> **Extracted text**
■ ■ ■ ■ ■

Three Ways to Look at Time

ST-ResNet's core insight is that not all history is created equal.

When you're predicting crime in Auckland next month, three different kinds of past information matter. What happened in the last couple of months: the recent trend. What happened at the same time last year: the seasonal pattern. And what's been happening over the longer term: whether crime is generally rising or falling in an area.

ConvLSTM treats all of this as one continuous sequence and hopes the network figures out which parts matter. ST-ResNet takes a more opinionated approach. It separates these three temporal scales explicitly and gives each one its own dedicated neural network branch.

The original paper by Zhang et al. was about predicting crowd flows in Beijing. People move through cities in patterns that look a lot like crime patterns: daily rhythms, weekly cycles, long-term trends. The architecture translates well to crime data, with some modifications.

Closeness, period, trend

The three branches each look at different slices of history:

Closeness captures what's been happening recently. For our monthly data, this means the last 3 months. If South Auckland has been trending upward over the last quarter, the closeness branch sees that momentum.

Period captures seasonal patterns. It looks at the same month in previous years. So to predict January 2026, it pulls in January 2025 and January 2024. The assumption is that crime has an annual rhythm, and the same month tends to look similar year to year.

Trend captures longer-term shifts. It uses quarterly averages from further back: broad strokes of whether an area is seeing more or less crime over time. This is the slowest-moving signal.

■ ■ ■ ■ ■

> **Things to do**
**a.** Translate this sentence from the passage on ST-ResNet into Spanish: "It separates these three temporal scales explicitly and gives each one its own dedicated neural network branch."
**b.** In the rows below, take the part that opens with the line containing "Task: Choose the PDF表示 radio option" and closes with the line containing "pyautogui.click(x=572, y=37)". Give only that part as a Markdown table with the columns Number and Line, one numbered line per table row, and skip blank lines.

■ ■ ■ ■ ■

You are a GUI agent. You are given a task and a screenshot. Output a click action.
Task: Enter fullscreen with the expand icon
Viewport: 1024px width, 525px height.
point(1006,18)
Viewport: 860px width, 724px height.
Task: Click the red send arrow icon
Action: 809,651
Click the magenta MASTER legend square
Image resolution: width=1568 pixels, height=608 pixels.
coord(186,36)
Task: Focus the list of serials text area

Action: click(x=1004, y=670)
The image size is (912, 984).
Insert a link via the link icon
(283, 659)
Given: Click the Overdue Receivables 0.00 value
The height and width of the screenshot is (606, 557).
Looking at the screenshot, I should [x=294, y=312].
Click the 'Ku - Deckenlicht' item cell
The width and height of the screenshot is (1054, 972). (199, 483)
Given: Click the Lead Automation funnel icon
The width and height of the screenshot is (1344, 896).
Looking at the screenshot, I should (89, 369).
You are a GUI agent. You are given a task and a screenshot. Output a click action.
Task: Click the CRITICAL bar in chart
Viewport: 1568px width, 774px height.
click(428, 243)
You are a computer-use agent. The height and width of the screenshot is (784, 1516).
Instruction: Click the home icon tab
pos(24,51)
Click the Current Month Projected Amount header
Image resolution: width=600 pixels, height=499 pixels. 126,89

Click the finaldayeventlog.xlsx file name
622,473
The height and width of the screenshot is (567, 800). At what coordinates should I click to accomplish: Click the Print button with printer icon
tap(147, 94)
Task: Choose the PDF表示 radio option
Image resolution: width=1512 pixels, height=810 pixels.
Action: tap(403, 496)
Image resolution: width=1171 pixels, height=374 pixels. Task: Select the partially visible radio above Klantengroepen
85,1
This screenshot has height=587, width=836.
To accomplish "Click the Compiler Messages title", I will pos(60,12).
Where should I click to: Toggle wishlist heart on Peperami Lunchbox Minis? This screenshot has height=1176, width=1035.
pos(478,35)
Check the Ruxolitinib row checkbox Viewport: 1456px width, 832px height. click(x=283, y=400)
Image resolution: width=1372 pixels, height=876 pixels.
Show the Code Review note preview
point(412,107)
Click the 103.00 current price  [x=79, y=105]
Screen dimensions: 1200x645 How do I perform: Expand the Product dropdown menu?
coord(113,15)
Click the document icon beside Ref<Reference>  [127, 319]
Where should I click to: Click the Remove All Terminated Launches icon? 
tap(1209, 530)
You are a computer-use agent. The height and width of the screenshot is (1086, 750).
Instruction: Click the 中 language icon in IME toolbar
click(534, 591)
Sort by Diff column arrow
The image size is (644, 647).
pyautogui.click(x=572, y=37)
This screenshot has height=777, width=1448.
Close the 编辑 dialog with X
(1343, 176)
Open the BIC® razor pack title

■ ■ ■ ■ ■

> **Answers per task**
**a.** Separa explícitamente estas tres escalas temporales y le asigna a cada una su propia rama de red neuronal dedicada.

**b.**
| Number | Line |
|---|---|
| 1 | Task: Choose the PDF表示 radio option |
| 2 | Image resolution: width=1512 pixels, height=810 pixels. |
| 3 | Action: tap(403, 496) |
| 4 | Image resolution: width=1171 pixels, height=374 pixels. Task: Select the partially visible radio above Klantengroepen |
| 5 | 85,1 |
| 6 | This screenshot has height=587, width=836. |
| 7 | To accomplish "Click the Compiler Messages title", I will pos(60,12). |
| 8 | Where should I click to: Toggle wishlist heart on Peperami Lunchbox Minis? This screenshot has height=1176, width=1035. |
| 9 | pos(478,35) |
| 10 | Check the Ruxolitinib row checkbox Viewport: 1456px width, 832px height. click(x=283, y=400) |
| 11 | Image resolution: width=1372 pixels, height=876 pixels. |
| 12 | Show the Code Review note preview |
| 13 | point(412,107) |
| 14 | Click the 103.00 current price  [x=79, y=105] |
| 15 | Screen dimensions: 1200x645 How do I perform: Expand the Product dropdown menu? |
| 16 | coord(113,15) |
| 17 | Click the document icon beside Ref<Reference>  [127, 319] |
| 18 | Where should I click to: Click the Remove All Terminated Launches icon?  |
| 19 | tap(1209, 530) |
| 20 | You are a computer-use agent. The height and width of the screenshot is (1086, 750). |
| 21 | Instruction: Click the 中 language icon in IME toolbar |
| 22 | click(534, 591) |
| 23 | Sort by Diff column arrow |
| 24 | The image size is (644, 647). |
| 25 | pyautogui.click(x=572, y=37) |